Migraciones


Puedo verte desde aquí. Estás en tu habitación, tumbado en la cama, escuchando música en uno de aquellos aparatos de radio estéreo que eran el único capricho de tu vida adolescente y adivinando formas en las espesas manchas de humedad en la pared. El corazón te arde desde muy adentro como si fueras una estrella que se quema con una fosforescencia rojiza y tu cabeza trata de adivinar cómo responderán los años que están por venir a todas esas preguntas que te acechan cuando ya es demasiado tarde para dormir.

La vida -aún no lo sabes, pero ya comienzas a intuirlo- es un animal frágil y ciego que dispone de habilidades extraordinarias: es capaz de carcomer hasta el tuétano cada una de las cosas que ahora te parecen evidentes, de borrar todas las caras que aparecen en la foto de tu primera comunión y de imprimir, a base de horas muertas en el balcón, cafés con chicas con perrito escapadas de un cuento de Chejov e interminables tardes de verano, un temblor imposible de disimular en las yemas de tus manos.

Tu única certeza es que muy pronto te irás de esa habitación y dejarás atrás esa casa, ese pueblo, esa vida y hasta a ti mismo.
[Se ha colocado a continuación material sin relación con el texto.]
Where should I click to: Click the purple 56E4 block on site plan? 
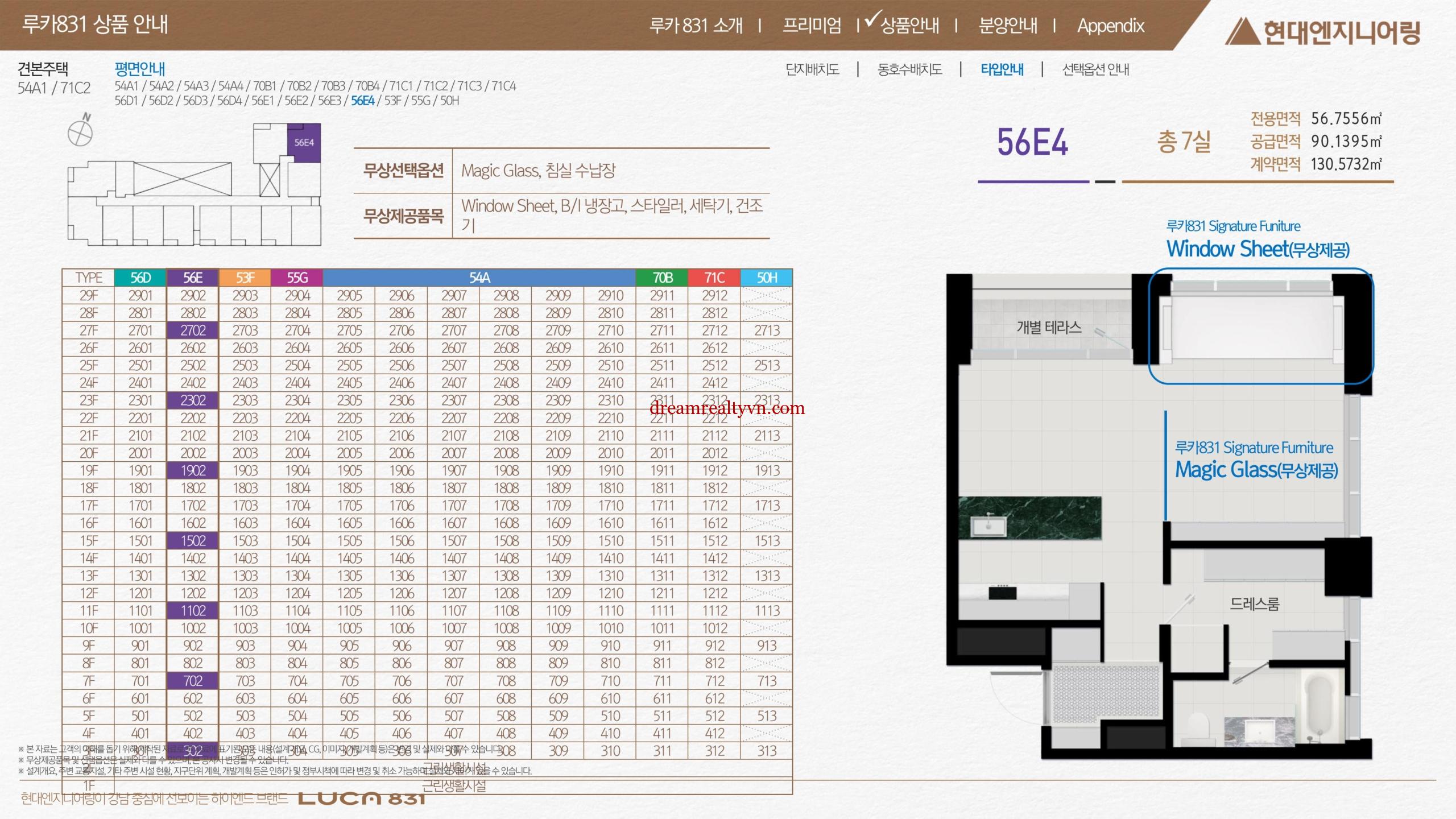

Ignoras -y es mejor que sea así- que ese viaje no es más que una forma nada metafórica de éxodo y de destierro, porque la vida no es una mesa de de billar en la que se puede calcular la trayectoria de los objetos y el ángulo exacto en el que salen despedidos al impactar entre sí y por eso mismo, no hay ningún lugar al que se pueda llegar y mucho menos ninguno del que se pueda regresar.